L’application s’appuie sur la technologie Bluetooth, qui permet à nos smartphones d’identifier des appareils à proximité (écouteurs, enceintes, imprimantes…), et non le recueil de données de géolocalisation.
En France, près de 8 Français sur 10 possèdent un smartphone équipé d’un capteur Bluetooth, relève l’ancien secrétaire d’Etat au numérique Mounir Mahjoubi dans une note remise aux députés.
L’application ne serait utilisée que sur une base volontaire et pourra être « désinstallée à tout moment », assure Cédric O.
« Elle retracera l’historique des relations sociales qui ont eu lieu dans les jours précédents, sans permettre aucune consultation extérieure, ni transmettre aucune donnée », précise-t-il. « Lorsque deux personnes se croisent pendant une certaine durée, et à une distance rapprochée, le téléphone portable de l’un enregistre les références de l’autre dans son historique. Si un cas positif se déclare, ceux qui auront été en contact avec cette personne sont prévenus de manière automatique. »
– Masse critique d’utilisateurs –
Les données seront « anonymisées » et leur utilisation compatible avec le droit européen sur les données personnelles, selon Olivier Véran. « Personne n’aura accès à la liste des personnes contaminées, et il sera impossible de savoir qui a contaminé qui.

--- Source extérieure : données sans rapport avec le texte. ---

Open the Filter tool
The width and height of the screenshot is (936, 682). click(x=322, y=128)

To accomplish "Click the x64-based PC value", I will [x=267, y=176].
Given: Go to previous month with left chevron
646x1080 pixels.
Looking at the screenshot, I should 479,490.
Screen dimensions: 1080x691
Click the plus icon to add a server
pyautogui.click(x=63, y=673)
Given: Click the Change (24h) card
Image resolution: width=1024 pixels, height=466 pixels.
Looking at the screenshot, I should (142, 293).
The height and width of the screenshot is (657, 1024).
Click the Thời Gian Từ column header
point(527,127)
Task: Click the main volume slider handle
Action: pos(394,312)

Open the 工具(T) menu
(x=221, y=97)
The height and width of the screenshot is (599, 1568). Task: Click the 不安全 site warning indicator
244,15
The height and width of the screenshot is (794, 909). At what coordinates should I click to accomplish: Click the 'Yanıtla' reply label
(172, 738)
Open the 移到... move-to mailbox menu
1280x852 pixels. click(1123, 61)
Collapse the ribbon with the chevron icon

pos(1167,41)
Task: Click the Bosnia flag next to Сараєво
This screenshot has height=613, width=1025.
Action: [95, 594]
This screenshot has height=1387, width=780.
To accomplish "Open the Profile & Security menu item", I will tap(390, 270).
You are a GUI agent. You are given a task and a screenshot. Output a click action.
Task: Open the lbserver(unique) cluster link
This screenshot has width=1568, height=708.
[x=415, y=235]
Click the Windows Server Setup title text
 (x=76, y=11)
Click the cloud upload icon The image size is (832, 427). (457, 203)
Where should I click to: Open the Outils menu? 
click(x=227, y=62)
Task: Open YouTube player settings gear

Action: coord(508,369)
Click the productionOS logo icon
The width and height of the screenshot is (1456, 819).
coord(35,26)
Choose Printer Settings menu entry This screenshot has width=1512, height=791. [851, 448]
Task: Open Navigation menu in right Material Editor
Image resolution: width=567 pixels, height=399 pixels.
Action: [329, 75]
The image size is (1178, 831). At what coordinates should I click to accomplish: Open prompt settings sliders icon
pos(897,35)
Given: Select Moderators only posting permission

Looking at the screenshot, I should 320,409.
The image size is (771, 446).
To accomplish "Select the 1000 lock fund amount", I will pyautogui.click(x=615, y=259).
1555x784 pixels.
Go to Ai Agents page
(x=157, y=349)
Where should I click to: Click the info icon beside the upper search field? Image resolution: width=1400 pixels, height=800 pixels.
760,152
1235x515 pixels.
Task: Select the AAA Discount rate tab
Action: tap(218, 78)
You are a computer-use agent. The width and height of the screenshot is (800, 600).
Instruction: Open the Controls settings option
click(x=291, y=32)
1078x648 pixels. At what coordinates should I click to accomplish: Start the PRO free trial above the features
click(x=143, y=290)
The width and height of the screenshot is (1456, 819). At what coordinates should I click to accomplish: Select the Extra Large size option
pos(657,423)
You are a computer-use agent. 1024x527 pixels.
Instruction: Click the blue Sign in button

Le code informatique sera public » et la Commission nationale de l’informatique et des libertés (Cnil), gendarme de la protection des données en France, est « étroitement » associée aux travaux, assure-t-il.
Les travaux sont menés par l’Institut national de recherche en informatique et en automatique (Inria) depuis plusieurs jours. Il s’inscrivent dans le cadre d’un projet européen (PEPP-PT) mené en coopération avec l’institut allemand Fraunhofer Heinrich Hertz et l’Ecole polytechnique fédérale de Lausanne en Suisse. Ce projet repose sur les mêmes prérequis d’application open source, installée volontairement, protectrice de la vie privée et respectueuse de la législation européenne sur la protection des donnés.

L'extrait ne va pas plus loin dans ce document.